ERIC Number: ED225485
Record Type: RIE
Publication Date: 1982-Oct
Reference Count: 0
The Pendulum Swings: A Self-Correcting Process in Colleges and Universities. SAIR Conference Paper.
Sullivan, Margaret M.; Smith, Glynton
The self-correcting process in higher education, which provides a basis for predicting institutional decisions related to personnel, curriculum, and the environment, is discussed. Since group process is important to influencing personnel decisions in higher education, the institutional researcher can make predictions based on the actions of search, tenure, and promotion committees. A brief case example demonstrates the attempt of faculties to balance leadership, a powerful element of the self-correcting process. Two examples are also presented of institutional responses to tenure issues and demands for career-oriented programs. It is suggested that the process of questioning what type of programs should be offered by colleges is important to the self-correcting process, since the competition for high technology industry among states is anticipated to influence college curriculum development. In addition, many institutions have reinstituted core curriculum requirements. The institutional environment includes communication, problem-solving, administrative style, and the way that information is collected, maintained, and reported.
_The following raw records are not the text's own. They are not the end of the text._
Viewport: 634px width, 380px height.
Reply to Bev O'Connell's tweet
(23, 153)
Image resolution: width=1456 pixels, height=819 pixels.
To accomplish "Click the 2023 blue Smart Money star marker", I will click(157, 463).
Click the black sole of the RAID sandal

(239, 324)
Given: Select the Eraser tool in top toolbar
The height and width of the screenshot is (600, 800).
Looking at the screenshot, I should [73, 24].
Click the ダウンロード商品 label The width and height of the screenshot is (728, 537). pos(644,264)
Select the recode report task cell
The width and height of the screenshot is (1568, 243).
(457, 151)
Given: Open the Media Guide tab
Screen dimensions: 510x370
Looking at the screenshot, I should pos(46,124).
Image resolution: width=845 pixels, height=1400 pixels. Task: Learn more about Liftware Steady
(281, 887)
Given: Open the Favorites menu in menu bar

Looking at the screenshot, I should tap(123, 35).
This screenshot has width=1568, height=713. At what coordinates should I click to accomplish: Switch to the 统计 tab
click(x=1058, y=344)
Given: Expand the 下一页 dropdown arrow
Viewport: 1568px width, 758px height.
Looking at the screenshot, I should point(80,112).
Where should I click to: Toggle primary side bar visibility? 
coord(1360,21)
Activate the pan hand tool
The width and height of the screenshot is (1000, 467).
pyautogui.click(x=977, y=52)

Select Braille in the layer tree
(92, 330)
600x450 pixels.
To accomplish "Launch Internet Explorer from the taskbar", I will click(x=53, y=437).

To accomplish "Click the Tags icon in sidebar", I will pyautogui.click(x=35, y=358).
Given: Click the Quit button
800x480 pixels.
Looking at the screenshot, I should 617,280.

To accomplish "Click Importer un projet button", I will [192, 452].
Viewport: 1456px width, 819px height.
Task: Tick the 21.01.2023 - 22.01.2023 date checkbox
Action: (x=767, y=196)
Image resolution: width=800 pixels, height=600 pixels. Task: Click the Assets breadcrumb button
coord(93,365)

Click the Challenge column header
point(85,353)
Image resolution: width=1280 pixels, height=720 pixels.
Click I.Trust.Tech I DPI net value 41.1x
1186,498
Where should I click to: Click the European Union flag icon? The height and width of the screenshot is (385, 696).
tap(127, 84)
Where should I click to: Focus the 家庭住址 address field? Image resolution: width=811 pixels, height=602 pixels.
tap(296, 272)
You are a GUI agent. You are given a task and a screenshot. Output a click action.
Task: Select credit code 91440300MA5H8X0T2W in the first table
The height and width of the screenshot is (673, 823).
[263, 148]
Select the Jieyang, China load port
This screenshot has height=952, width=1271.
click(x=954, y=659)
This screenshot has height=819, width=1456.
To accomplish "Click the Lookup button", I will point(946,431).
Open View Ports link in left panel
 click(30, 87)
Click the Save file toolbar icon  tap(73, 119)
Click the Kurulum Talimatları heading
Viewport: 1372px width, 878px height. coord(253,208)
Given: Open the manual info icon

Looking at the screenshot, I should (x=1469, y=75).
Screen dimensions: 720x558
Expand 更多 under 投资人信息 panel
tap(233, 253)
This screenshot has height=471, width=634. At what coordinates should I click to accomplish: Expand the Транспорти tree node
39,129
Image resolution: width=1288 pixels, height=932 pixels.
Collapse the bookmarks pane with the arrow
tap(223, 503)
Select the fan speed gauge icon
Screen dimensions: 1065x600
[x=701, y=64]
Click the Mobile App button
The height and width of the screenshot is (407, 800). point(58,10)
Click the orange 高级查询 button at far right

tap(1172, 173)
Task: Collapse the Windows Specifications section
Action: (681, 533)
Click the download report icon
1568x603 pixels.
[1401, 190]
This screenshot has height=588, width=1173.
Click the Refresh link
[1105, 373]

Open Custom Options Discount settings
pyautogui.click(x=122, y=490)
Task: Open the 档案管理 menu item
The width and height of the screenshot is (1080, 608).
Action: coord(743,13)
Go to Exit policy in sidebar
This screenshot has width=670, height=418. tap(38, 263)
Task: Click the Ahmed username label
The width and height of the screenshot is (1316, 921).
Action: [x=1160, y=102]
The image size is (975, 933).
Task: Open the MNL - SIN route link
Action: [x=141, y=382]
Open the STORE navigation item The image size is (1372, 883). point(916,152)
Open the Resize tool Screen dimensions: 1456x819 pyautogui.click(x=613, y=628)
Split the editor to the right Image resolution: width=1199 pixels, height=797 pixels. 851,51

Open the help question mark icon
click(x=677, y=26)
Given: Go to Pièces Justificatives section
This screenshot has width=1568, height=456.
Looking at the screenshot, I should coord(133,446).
For 13 issues pertaining to personnel, curriculum, and the environment, potential implications of two contrasting college environments are identified. (SW)
Publication Type: Opinion Papers; Speeches/Meeting Papers
Education Level: N/A
Authoring Institution: N/A
Identifiers: SAIR Conference
Note: Paper presented at the Annual Conference of the Southern Association for Institutional Research (Birmingham, AL, October 28-29, 1982).